● EXERCISE BRIEF
Every entry should be copied exactly, with nothing added or dropped.

-------- RECORDS SUPPLIED

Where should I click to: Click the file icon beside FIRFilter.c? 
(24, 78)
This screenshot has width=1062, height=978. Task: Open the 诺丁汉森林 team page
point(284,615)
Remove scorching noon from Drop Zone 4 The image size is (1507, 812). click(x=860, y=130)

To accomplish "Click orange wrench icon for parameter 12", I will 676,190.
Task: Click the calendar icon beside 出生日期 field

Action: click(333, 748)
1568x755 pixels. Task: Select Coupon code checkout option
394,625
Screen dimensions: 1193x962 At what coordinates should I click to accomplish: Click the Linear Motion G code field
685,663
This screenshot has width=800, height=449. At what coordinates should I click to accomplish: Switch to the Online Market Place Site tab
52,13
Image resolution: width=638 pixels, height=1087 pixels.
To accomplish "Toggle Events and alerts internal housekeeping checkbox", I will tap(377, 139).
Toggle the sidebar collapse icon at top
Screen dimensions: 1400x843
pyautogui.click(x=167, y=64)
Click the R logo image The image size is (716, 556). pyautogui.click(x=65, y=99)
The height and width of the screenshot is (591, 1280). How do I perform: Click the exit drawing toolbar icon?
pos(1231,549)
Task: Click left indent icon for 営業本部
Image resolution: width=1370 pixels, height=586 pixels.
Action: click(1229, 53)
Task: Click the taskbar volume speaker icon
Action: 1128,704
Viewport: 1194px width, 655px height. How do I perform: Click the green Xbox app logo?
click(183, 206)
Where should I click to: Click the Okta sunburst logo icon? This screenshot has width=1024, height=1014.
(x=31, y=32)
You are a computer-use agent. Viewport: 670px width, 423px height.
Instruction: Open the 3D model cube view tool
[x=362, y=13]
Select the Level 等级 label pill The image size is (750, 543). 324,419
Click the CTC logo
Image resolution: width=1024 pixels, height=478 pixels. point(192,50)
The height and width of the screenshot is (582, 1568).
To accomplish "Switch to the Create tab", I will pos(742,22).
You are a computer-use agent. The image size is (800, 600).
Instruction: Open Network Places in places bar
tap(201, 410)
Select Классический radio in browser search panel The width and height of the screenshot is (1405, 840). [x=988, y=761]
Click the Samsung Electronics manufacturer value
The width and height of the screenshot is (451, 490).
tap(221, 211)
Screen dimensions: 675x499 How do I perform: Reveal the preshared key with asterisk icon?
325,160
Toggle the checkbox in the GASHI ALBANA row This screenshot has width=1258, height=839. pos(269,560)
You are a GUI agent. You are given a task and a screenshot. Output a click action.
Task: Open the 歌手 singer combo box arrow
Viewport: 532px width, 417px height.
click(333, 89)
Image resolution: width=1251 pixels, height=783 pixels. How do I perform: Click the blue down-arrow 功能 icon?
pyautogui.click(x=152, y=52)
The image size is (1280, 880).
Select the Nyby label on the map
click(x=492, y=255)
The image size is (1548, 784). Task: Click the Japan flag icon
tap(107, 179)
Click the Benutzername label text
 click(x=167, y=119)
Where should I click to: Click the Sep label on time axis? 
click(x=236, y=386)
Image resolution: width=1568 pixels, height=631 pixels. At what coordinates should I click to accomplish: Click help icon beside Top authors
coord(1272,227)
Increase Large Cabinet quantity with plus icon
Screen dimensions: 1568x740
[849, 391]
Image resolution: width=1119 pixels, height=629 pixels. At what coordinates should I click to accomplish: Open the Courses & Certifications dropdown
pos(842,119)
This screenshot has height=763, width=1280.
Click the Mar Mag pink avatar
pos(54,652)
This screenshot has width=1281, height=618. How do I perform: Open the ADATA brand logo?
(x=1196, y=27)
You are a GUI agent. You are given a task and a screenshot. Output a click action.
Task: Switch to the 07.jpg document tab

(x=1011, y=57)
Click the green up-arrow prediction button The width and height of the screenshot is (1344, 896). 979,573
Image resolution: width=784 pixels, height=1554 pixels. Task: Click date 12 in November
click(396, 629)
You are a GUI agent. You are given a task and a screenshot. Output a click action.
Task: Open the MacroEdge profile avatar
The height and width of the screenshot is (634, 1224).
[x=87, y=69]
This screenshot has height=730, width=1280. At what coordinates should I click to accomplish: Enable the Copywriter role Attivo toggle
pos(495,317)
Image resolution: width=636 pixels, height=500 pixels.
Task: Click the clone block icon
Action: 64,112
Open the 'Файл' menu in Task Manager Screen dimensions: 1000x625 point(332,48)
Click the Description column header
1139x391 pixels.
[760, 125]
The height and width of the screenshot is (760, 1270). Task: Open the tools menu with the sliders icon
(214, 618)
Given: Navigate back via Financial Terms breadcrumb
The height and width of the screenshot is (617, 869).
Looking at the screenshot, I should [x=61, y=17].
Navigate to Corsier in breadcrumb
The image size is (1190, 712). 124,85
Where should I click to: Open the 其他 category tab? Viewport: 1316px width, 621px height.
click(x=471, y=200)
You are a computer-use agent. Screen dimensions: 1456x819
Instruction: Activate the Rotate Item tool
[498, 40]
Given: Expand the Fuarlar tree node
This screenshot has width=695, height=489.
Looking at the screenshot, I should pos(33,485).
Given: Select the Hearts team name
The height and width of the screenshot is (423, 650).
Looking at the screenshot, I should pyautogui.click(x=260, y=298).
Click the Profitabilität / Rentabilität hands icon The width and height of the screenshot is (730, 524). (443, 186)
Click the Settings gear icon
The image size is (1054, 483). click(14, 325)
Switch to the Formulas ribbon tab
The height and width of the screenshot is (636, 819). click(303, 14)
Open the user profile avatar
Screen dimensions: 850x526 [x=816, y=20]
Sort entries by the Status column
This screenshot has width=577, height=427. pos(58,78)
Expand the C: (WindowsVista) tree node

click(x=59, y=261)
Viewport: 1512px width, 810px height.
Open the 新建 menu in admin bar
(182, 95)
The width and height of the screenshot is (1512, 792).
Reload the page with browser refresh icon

----------------

● WRITTEN ANSWER
Where should I click to: Click the file icon beside FIRFilter.c? 
(24, 78)
This screenshot has width=1062, height=978. Task: Open the 诺丁汉森林 team page
point(284,615)
Remove scorching noon from Drop Zone 4 The image size is (1507, 812). click(x=860, y=130)

To accomplish "Click orange wrench icon for parameter 12", I will 676,190.
Task: Click the calendar icon beside 出生日期 field

Action: click(333, 748)
1568x755 pixels. Task: Select Coupon code checkout option
394,625
Screen dimensions: 1193x962 At what coordinates should I click to accomplish: Click the Linear Motion G code field
685,663
This screenshot has width=800, height=449. At what coordinates should I click to accomplish: Switch to the Online Market Place Site tab
52,13
Image resolution: width=638 pixels, height=1087 pixels.
To accomplish "Toggle Events and alerts internal housekeeping checkbox", I will tap(377, 139).
Toggle the sidebar collapse icon at top
Screen dimensions: 1400x843
pyautogui.click(x=167, y=64)
Click the R logo image The image size is (716, 556). pyautogui.click(x=65, y=99)
The height and width of the screenshot is (591, 1280). How do I perform: Click the exit drawing toolbar icon?
pos(1231,549)
Task: Click left indent icon for 営業本部
Image resolution: width=1370 pixels, height=586 pixels.
Action: click(1229, 53)
Task: Click the taskbar volume speaker icon
Action: 1128,704
Viewport: 1194px width, 655px height. How do I perform: Click the green Xbox app logo?
click(183, 206)
Where should I click to: Click the Okta sunburst logo icon? This screenshot has width=1024, height=1014.
(x=31, y=32)
You are a computer-use agent. Viewport: 670px width, 423px height.
Instruction: Open the 3D model cube view tool
[x=362, y=13]
Select the Level 等级 label pill The image size is (750, 543). 324,419
Click the CTC logo
Image resolution: width=1024 pixels, height=478 pixels. point(192,50)
The height and width of the screenshot is (582, 1568).
To accomplish "Switch to the Create tab", I will pos(742,22).
You are a computer-use agent. The image size is (800, 600).
Instruction: Open Network Places in places bar
tap(201, 410)
Select Классический radio in browser search panel The width and height of the screenshot is (1405, 840). [x=988, y=761]
Click the Samsung Electronics manufacturer value
The width and height of the screenshot is (451, 490).
tap(221, 211)
Screen dimensions: 675x499 How do I perform: Reveal the preshared key with asterisk icon?
325,160
Toggle the checkbox in the GASHI ALBANA row This screenshot has width=1258, height=839. pos(269,560)
You are a GUI agent. You are given a task and a screenshot. Output a click action.
Task: Open the 歌手 singer combo box arrow
Viewport: 532px width, 417px height.
click(333, 89)
Image resolution: width=1251 pixels, height=783 pixels. How do I perform: Click the blue down-arrow 功能 icon?
pyautogui.click(x=152, y=52)
The image size is (1280, 880).
Select the Nyby label on the map
click(x=492, y=255)
The image size is (1548, 784). Task: Click the Japan flag icon
tap(107, 179)
Click the Benutzername label text
 click(x=167, y=119)
Where should I click to: Click the Sep label on time axis? 
click(x=236, y=386)
Image resolution: width=1568 pixels, height=631 pixels. At what coordinates should I click to accomplish: Click help icon beside Top authors
coord(1272,227)
Increase Large Cabinet quantity with plus icon
Screen dimensions: 1568x740
[849, 391]
Image resolution: width=1119 pixels, height=629 pixels. At what coordinates should I click to accomplish: Open the Courses & Certifications dropdown
pos(842,119)
This screenshot has height=763, width=1280.
Click the Mar Mag pink avatar
pos(54,652)
This screenshot has width=1281, height=618. How do I perform: Open the ADATA brand logo?
(x=1196, y=27)
You are a GUI agent. You are given a task and a screenshot. Output a click action.
Task: Switch to the 07.jpg document tab

(x=1011, y=57)
Click the green up-arrow prediction button The width and height of the screenshot is (1344, 896). 979,573
Image resolution: width=784 pixels, height=1554 pixels. Task: Click date 12 in November
click(396, 629)
You are a GUI agent. You are given a task and a screenshot. Output a click action.
Task: Open the MacroEdge profile avatar
The height and width of the screenshot is (634, 1224).
[x=87, y=69]
This screenshot has height=730, width=1280. At what coordinates should I click to accomplish: Enable the Copywriter role Attivo toggle
pos(495,317)
Image resolution: width=636 pixels, height=500 pixels.
Task: Click the clone block icon
Action: 64,112
Open the 'Файл' menu in Task Manager Screen dimensions: 1000x625 point(332,48)
Click the Description column header
1139x391 pixels.
[760, 125]
The height and width of the screenshot is (760, 1270). Task: Open the tools menu with the sliders icon
(214, 618)
Given: Navigate back via Financial Terms breadcrumb
The height and width of the screenshot is (617, 869).
Looking at the screenshot, I should [x=61, y=17].
Navigate to Corsier in breadcrumb
The image size is (1190, 712). 124,85
Where should I click to: Open the 其他 category tab? Viewport: 1316px width, 621px height.
click(x=471, y=200)
You are a computer-use agent. Screen dimensions: 1456x819
Instruction: Activate the Rotate Item tool
[498, 40]
Given: Expand the Fuarlar tree node
This screenshot has width=695, height=489.
Looking at the screenshot, I should pos(33,485).
Given: Select the Hearts team name
The height and width of the screenshot is (423, 650).
Looking at the screenshot, I should pyautogui.click(x=260, y=298).
Click the Profitabilität / Rentabilität hands icon The width and height of the screenshot is (730, 524). (443, 186)
Click the Settings gear icon
The image size is (1054, 483). click(14, 325)
Switch to the Formulas ribbon tab
The height and width of the screenshot is (636, 819). click(303, 14)
Open the user profile avatar
Screen dimensions: 850x526 [x=816, y=20]
Sort entries by the Status column
This screenshot has width=577, height=427. pos(58,78)
Expand the C: (WindowsVista) tree node

click(x=59, y=261)
Viewport: 1512px width, 810px height.
Open the 新建 menu in admin bar
(182, 95)
The width and height of the screenshot is (1512, 792).
Reload the page with browser refresh icon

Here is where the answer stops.